Lines with the word "page" are the ones wanted. Copy each of them from the entries below.

[Dataset entries]

☆ ☆ ☆ ☆ ☆ ☆ ☆

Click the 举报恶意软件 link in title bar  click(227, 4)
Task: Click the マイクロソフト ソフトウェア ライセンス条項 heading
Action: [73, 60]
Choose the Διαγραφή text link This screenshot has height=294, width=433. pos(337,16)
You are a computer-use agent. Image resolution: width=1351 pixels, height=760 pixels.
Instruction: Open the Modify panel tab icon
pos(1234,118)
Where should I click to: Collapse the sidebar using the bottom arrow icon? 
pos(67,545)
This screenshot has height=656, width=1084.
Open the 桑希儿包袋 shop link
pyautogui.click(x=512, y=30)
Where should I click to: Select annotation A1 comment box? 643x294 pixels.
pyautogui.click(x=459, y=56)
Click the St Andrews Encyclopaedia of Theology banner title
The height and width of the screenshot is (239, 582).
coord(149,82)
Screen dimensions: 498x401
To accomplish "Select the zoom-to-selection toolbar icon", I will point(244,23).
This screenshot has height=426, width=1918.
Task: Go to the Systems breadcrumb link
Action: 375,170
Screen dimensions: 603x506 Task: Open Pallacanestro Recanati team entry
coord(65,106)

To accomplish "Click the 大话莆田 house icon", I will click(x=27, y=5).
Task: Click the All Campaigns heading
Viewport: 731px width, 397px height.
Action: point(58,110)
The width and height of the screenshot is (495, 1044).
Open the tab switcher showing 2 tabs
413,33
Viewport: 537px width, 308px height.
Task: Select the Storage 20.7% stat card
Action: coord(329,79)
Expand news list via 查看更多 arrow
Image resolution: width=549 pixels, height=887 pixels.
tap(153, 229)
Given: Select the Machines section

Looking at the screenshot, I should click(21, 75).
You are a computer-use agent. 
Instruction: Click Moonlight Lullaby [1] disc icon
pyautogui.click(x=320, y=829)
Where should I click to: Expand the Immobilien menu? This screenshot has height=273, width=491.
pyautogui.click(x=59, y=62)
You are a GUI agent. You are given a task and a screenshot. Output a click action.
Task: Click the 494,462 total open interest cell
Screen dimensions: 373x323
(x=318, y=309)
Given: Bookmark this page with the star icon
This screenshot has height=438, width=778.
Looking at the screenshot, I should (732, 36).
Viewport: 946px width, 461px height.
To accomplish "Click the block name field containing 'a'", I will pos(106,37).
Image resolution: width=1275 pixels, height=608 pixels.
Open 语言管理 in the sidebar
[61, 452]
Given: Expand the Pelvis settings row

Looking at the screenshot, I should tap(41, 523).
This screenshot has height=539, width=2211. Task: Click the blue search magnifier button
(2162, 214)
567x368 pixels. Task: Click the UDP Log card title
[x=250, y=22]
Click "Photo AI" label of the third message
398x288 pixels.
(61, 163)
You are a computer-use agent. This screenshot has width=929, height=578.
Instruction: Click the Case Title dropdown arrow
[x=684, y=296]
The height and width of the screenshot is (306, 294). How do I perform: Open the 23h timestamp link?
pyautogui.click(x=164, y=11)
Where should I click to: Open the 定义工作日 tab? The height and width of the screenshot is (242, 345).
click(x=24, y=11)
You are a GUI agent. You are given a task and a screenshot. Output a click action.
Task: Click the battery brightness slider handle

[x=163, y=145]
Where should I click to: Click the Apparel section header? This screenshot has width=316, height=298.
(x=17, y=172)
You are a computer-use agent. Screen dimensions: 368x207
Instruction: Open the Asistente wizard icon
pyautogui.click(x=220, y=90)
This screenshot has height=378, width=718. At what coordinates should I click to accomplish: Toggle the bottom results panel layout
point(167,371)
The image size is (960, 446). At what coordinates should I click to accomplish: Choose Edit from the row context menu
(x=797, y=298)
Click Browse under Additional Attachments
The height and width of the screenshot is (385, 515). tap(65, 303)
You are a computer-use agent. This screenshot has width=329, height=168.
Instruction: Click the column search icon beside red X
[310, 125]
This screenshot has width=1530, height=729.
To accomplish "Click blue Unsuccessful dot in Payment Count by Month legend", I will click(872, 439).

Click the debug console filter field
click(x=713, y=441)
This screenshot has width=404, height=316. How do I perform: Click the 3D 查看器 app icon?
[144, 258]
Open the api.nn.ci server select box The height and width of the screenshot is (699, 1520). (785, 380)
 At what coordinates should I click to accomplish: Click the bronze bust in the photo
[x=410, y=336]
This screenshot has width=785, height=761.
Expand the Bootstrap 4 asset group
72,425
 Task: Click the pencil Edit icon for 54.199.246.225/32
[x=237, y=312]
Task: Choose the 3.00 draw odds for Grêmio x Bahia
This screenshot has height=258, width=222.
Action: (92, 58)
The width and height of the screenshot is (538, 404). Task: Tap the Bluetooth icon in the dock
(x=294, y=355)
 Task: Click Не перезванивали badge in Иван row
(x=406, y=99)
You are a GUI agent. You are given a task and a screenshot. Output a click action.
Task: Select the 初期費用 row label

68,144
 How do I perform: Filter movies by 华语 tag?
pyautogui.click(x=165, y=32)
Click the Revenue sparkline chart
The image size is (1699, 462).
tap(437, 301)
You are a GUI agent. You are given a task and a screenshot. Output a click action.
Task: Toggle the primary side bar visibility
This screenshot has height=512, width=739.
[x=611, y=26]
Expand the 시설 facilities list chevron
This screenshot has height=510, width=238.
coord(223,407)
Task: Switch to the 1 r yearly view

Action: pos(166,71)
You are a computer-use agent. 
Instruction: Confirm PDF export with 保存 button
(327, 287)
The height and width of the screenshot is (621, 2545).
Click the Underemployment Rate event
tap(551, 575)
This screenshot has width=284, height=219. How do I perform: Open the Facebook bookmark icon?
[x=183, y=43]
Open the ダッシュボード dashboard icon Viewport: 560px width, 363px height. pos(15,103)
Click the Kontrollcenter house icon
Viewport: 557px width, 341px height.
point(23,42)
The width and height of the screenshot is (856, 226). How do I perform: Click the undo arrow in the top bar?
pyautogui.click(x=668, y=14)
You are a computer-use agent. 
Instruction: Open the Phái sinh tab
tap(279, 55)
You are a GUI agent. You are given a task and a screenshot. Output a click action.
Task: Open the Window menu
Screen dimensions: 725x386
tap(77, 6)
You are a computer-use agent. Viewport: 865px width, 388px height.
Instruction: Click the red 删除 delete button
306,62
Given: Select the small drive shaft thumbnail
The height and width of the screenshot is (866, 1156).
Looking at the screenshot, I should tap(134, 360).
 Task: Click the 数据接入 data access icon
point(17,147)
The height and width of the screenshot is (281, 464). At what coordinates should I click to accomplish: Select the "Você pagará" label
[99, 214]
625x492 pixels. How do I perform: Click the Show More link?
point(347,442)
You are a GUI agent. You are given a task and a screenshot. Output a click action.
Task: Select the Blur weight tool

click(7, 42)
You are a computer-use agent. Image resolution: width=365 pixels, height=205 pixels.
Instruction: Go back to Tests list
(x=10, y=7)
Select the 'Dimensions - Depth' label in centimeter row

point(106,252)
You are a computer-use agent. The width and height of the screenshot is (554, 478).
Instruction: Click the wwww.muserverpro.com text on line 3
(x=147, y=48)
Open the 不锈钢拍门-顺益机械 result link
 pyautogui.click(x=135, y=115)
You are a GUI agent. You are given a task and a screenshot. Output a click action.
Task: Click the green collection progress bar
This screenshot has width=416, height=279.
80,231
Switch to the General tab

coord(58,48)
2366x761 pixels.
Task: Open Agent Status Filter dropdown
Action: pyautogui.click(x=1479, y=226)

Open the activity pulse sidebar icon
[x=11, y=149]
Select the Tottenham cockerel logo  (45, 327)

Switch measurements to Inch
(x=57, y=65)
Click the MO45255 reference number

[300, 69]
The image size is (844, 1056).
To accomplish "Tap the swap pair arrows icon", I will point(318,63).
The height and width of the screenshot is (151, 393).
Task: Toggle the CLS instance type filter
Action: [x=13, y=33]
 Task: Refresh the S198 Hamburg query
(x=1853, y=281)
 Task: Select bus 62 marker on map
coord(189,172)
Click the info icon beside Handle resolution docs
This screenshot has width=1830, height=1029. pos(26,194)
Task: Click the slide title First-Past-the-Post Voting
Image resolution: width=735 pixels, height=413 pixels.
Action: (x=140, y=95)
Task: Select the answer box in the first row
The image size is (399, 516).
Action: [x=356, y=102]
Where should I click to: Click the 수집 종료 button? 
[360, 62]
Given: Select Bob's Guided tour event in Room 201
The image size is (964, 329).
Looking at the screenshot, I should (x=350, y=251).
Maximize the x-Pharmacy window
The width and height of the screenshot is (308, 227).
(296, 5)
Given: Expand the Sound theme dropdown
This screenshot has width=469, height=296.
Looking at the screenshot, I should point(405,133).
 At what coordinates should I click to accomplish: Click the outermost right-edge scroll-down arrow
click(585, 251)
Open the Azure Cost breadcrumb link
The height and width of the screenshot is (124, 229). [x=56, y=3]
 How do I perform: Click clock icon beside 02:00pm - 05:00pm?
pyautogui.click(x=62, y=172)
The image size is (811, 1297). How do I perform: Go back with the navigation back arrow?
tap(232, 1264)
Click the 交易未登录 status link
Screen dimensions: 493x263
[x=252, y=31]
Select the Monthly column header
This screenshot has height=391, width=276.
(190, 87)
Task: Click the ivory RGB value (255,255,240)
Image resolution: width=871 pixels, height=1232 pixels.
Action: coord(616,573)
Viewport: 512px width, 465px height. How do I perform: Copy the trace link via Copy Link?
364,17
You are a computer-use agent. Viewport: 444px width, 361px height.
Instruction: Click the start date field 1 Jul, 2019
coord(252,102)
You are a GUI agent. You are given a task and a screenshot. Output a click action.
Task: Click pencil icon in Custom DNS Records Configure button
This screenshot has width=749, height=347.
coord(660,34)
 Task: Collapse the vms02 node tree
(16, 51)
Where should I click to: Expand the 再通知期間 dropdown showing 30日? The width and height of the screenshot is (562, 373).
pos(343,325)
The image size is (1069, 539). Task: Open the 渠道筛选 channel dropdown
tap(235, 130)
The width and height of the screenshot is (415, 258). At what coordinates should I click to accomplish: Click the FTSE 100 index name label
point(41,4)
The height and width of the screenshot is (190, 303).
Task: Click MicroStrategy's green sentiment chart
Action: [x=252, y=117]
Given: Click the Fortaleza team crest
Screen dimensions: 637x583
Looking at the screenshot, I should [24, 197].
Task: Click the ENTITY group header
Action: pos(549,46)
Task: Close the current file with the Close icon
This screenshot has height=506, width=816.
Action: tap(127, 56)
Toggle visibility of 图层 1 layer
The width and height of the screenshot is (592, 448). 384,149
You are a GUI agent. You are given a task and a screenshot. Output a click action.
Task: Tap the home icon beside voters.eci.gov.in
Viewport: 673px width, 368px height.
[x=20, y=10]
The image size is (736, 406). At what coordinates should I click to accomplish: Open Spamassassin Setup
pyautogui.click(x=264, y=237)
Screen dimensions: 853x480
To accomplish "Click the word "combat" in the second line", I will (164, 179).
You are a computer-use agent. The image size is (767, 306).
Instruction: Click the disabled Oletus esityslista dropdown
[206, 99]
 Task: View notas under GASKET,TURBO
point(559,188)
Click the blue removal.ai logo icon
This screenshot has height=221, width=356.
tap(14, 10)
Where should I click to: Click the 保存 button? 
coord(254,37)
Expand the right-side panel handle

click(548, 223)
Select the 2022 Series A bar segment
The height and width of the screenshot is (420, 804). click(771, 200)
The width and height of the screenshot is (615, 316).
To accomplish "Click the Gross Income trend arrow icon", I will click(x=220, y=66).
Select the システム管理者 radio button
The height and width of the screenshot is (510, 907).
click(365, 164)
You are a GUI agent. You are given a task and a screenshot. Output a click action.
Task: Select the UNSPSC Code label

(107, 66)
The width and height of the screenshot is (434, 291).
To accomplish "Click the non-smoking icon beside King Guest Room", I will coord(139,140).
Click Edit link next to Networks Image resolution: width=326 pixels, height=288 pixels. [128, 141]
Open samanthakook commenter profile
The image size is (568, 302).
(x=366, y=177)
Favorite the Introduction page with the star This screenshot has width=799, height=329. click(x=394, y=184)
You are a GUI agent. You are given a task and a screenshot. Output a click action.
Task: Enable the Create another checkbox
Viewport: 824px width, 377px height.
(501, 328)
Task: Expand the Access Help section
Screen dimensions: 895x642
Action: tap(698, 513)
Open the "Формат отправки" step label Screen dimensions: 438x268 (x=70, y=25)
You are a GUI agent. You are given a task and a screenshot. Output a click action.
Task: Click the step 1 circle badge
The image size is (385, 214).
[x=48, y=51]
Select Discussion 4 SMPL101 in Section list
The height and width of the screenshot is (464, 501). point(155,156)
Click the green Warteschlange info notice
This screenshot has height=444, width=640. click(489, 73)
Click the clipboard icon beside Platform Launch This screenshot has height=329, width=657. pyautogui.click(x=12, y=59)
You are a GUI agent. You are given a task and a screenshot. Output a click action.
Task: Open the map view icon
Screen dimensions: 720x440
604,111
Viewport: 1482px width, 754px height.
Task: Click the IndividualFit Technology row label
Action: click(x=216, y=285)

☆ ☆ ☆ ☆ ☆ ☆ ☆

→ Exercise result:
Given: Bookmark this page with the star icon
Favorite the Introduction page with the star This screenshot has width=799, height=329. click(x=394, y=184)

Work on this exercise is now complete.